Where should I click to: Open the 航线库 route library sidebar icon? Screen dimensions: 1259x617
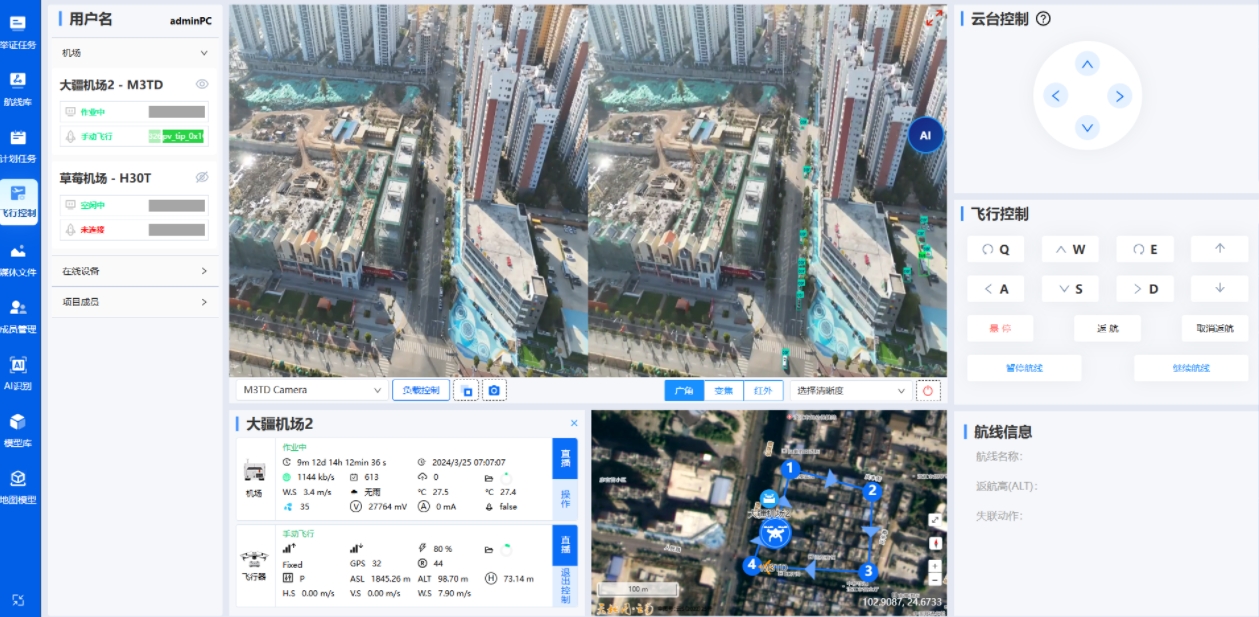pyautogui.click(x=18, y=88)
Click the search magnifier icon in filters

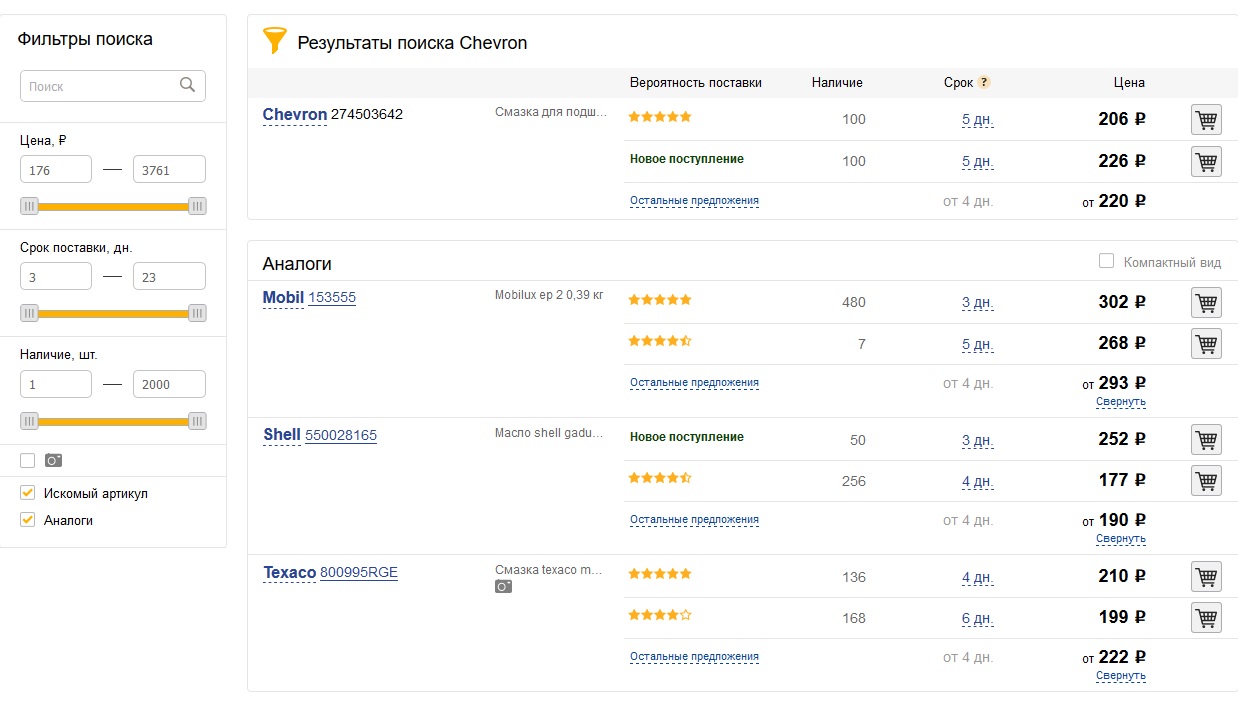point(187,85)
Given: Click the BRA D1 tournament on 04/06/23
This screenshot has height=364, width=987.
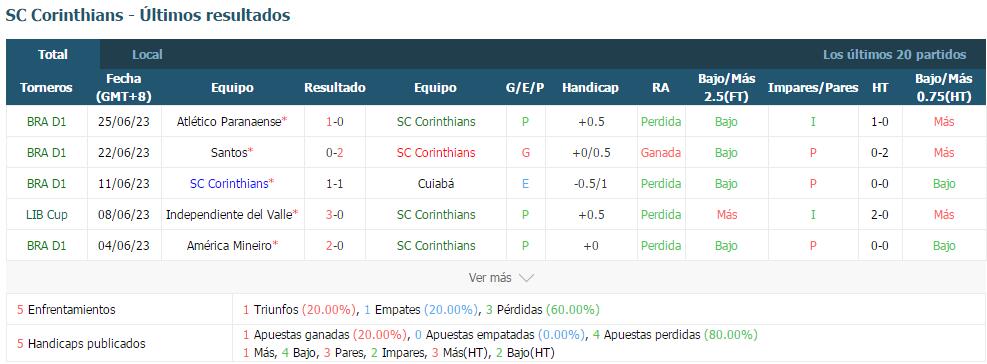Looking at the screenshot, I should [47, 246].
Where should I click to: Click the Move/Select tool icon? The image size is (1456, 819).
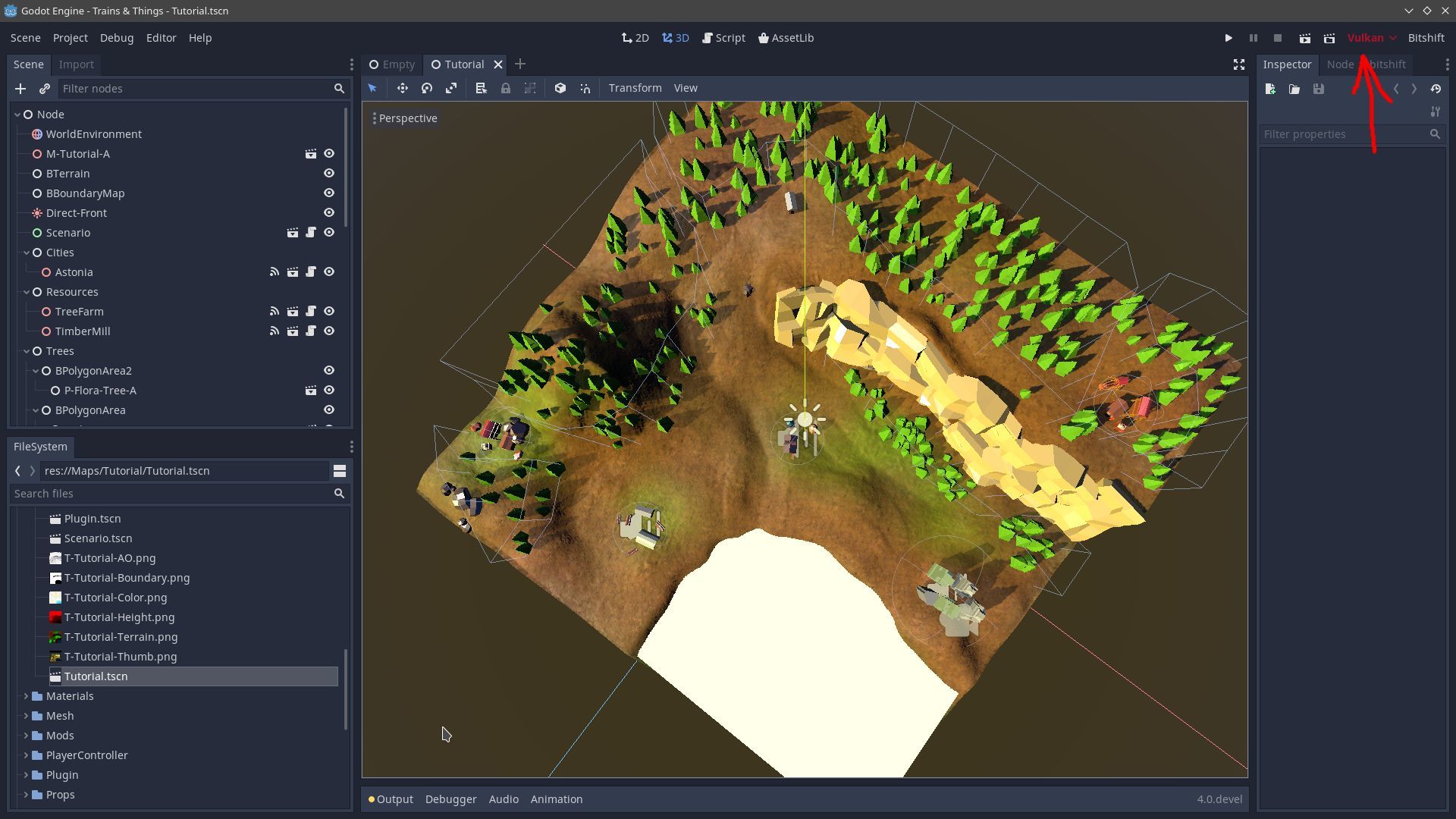(373, 88)
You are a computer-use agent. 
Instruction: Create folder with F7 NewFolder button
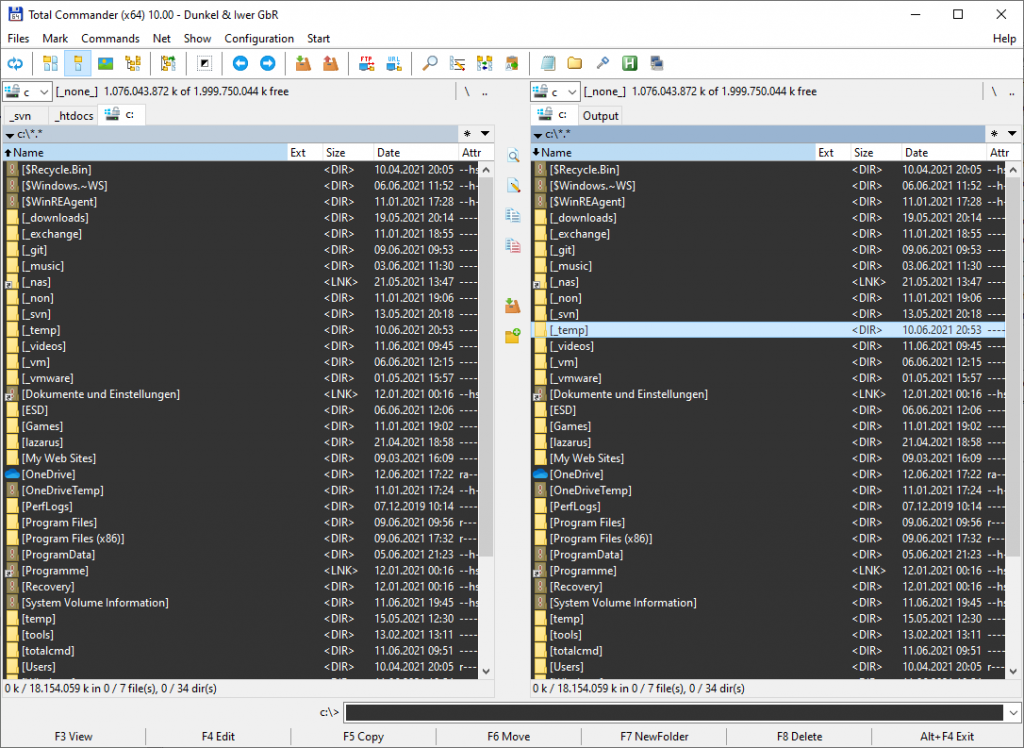655,736

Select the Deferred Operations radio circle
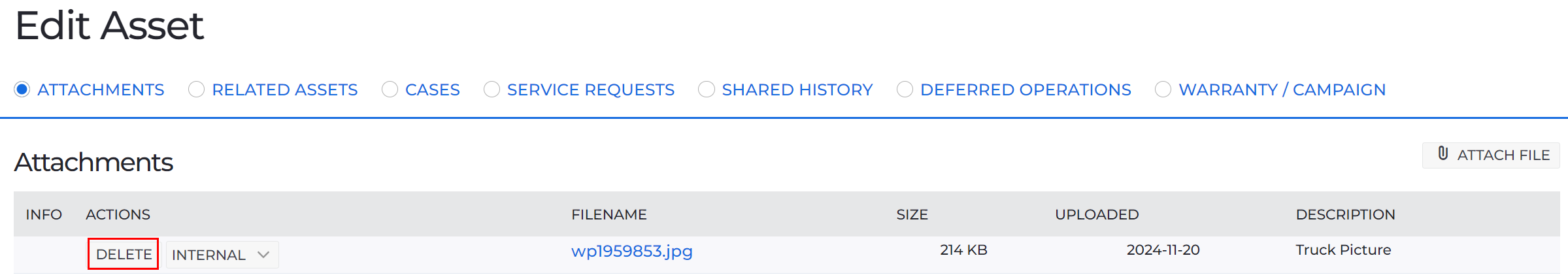pos(905,89)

────────────────────

§ Instructions to follow: Copy every line of the data word for word, omitting the images.

§ Response area:
Where should I click to: Open the 航线库 route library sidebar icon? Screen dimensions: 1259x617
pyautogui.click(x=18, y=88)
Click the search magnifier icon in filters

point(187,85)
Given: Click the BRA D1 tournament on 04/06/23
This screenshot has height=364, width=987.
Looking at the screenshot, I should [47, 246].
Where should I click to: Click the Move/Select tool icon? The image size is (1456, 819).
(373, 88)
You are a computer-use agent. 
Instruction: Create folder with F7 NewFolder button
655,736

Select the Deferred Operations radio circle
pos(905,89)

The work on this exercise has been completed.